ASSOCIATIONS OPPOSED TO WOMAN SUFFRAGE.
The first society of women opposed to the suffrage seems to have been formed in Washington, D. C., in 1871, with the wife of General Sherman, the wife of Admiral Dahlgren and Mrs. Almira Lincoln Phelps, a sister of Miss Emma Willard, as officers. Their first public effort on record was two letters to the Washington Post published in 1876 and a memorial from Mrs. Dahlgren in 1878 to a Senate Committee which was to grant a hearing to the suffragists on a Federal Amendment.
An Anti-Suffrage Committee was formed in Massachusetts in the early '80's with Mrs. Charles D. Homans as chairman. About twenty prominent women signed a remonstrance against a State suffrage amendment, which was first presented to the Legislature in 1884 and each year afterwards when there was a resolution before it for this purpose.

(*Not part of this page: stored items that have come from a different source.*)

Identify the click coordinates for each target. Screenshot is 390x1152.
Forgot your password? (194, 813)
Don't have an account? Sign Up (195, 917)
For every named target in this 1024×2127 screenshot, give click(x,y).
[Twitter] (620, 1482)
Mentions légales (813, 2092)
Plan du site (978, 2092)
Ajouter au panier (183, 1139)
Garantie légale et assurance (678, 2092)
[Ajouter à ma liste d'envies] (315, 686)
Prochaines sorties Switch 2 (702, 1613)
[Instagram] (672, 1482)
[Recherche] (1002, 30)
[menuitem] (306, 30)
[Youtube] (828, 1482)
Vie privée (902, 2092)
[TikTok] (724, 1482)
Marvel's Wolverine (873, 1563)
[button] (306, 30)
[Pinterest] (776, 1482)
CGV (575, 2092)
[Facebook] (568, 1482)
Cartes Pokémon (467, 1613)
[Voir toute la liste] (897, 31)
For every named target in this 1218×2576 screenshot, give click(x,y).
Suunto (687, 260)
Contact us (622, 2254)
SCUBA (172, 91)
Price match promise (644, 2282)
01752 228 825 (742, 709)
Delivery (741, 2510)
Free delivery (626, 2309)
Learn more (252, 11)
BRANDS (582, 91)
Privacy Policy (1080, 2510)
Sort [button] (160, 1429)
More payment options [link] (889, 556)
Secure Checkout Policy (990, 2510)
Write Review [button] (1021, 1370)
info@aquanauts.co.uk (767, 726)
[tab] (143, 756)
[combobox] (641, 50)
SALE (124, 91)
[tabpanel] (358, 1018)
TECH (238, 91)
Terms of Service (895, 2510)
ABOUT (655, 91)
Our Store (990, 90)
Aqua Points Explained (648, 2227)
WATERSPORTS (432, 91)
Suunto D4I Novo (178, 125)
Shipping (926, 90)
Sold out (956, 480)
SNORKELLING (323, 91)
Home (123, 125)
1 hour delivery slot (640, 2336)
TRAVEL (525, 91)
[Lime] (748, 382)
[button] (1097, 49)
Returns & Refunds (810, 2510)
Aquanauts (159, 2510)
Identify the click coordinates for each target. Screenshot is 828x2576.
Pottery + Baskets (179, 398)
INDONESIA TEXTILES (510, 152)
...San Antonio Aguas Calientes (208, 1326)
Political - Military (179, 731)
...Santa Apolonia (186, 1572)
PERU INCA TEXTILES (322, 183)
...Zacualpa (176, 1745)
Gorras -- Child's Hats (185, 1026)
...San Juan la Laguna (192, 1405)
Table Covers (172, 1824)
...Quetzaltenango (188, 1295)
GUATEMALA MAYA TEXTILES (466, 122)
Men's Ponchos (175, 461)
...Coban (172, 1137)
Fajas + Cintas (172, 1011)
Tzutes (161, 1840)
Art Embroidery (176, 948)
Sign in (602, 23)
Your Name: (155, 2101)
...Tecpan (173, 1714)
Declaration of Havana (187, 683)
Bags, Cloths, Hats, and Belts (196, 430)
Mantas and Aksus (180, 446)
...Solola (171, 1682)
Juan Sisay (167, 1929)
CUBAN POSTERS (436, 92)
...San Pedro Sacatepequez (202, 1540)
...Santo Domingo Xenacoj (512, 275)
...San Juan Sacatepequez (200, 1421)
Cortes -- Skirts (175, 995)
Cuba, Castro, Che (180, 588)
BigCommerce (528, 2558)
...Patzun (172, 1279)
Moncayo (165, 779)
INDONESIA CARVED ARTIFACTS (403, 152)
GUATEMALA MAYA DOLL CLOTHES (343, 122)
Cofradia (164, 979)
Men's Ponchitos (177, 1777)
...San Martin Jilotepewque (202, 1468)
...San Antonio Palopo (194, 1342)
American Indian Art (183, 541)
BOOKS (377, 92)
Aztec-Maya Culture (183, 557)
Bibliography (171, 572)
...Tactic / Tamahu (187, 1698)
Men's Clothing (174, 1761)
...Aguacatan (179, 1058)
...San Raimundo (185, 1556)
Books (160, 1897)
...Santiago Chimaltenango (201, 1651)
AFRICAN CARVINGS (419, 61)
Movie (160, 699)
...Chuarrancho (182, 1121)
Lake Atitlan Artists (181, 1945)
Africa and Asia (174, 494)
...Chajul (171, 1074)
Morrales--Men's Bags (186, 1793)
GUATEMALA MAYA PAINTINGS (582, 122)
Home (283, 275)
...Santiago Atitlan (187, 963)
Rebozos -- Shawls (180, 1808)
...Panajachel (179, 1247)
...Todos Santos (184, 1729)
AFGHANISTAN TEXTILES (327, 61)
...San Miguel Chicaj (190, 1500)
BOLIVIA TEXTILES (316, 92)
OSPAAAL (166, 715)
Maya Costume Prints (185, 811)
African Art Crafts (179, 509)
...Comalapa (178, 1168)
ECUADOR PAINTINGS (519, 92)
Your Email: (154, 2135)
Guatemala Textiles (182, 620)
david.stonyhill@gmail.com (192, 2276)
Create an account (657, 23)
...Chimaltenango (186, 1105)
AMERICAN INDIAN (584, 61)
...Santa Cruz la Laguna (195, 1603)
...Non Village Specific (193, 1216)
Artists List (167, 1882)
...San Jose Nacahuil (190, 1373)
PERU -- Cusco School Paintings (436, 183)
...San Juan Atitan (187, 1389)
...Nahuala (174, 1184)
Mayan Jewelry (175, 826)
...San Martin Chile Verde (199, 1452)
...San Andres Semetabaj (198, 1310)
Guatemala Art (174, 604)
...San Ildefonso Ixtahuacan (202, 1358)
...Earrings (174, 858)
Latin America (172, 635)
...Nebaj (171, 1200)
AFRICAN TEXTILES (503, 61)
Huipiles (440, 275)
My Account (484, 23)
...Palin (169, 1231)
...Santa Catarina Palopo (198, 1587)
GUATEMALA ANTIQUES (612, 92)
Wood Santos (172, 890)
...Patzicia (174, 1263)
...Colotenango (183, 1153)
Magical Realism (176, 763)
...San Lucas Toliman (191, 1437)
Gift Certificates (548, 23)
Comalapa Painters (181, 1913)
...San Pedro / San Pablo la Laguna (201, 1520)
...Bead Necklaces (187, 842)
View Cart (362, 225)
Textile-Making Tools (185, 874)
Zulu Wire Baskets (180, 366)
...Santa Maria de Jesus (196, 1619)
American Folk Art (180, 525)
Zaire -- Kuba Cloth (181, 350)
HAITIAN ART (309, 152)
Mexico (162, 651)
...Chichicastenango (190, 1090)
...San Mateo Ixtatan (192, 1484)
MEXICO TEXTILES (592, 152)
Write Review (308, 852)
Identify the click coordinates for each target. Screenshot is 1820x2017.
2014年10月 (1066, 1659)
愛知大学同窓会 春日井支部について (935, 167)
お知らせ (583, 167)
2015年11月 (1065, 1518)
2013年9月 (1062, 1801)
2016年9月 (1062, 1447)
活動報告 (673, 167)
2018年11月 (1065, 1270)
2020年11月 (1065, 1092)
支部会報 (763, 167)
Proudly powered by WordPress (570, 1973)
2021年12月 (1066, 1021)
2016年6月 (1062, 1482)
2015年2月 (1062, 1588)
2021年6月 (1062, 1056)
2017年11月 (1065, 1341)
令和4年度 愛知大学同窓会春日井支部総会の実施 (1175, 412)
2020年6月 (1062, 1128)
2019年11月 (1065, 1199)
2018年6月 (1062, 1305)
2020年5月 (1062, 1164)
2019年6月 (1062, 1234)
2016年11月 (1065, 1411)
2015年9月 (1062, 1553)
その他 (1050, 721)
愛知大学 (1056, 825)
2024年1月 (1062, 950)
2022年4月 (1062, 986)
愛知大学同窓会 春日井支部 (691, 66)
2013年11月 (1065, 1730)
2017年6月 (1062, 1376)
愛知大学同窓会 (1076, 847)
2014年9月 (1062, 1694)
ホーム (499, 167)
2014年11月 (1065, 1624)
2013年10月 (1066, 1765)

An Association Opposed to the Further Extension of Suffrage to Women was organized in Massachusetts in May, 1895, with Mrs. J. Elliott Cabot president and Mrs. Charles E. Guild secretary; Laurence Minot, treasurer. Executive Committee, chairman, Mrs. Henry M. Whitney. A paper called the Remonstrance, started about 1890, was published quarterly in Boston, edited for some years by Frank Foxcroft. It ceased publication October, 1920, at which time Mrs. J. M. Codman was editor.
In 1894, when a convention for revising the constitution of New York State was held, Anti-Suffrage Committees were formed in Brooklyn, April 18; in New York City, April 25; in Albany, April 28. These committees combined to form the New York State Association Opposed to Woman Suffrage on April 8, 1895, with Mrs. Francis M. Scott, president. The other States in which there was an association or committee in late years were as follows: Alabama, Connecticut, Delaware, Georgia, Illinois, Iowa, Maine, Maryland, Michigan, Minnesota, New Hampshire, Nebraska, New Jersey, North Dakota, Ohio, Pennsylvania, Vermont, Virginia, Washington, D. C., Wisconsin.
The National Association Opposed to Woman Suffrage was organized in New York City in November, 1911, with the following officers: President, Mrs. Arthur M. Dodge; vice-presidents, Miss Mary A. Ames, Boston, and Mrs. Horace Brock, Philadelphia; secretary, Mrs. William B. Glover, Fairfield, Conn.; treasurer, Mrs. Robert Garrett, Baltimore. Mrs. James W. Wadsworth, Jr., succeeded Mrs. Dodge in July, 1917, and was followed by Miss Mary G. Kilbreth in 1920. The aim of the association was "to increase general interest in the opposition to universal woman suffrage and to educate the public in the belief that women can be more useful to the community without the ballot than if affiliated with and influenced by party politics." It held mass meetings during campaigns; sent delegates to hearings given by committees of Congress on a Federal Suffrage Amendment and other matters connected with national woman suffrage; also to Legislatures to oppose State amendments; sent speakers and workers to States where amendment campaigns were in progress and circulated vast quantities of literature.
The national headquarters were in New York City at 37 West 39th St. until 1918 when they were moved to Washington, D. C. Three papers were published, the Anti-Suffragist in Albany; the Woman's Protest in New York from May, 1912 to March 1, 1918, when it was succeeded by the Woman Patriot, published in Washington.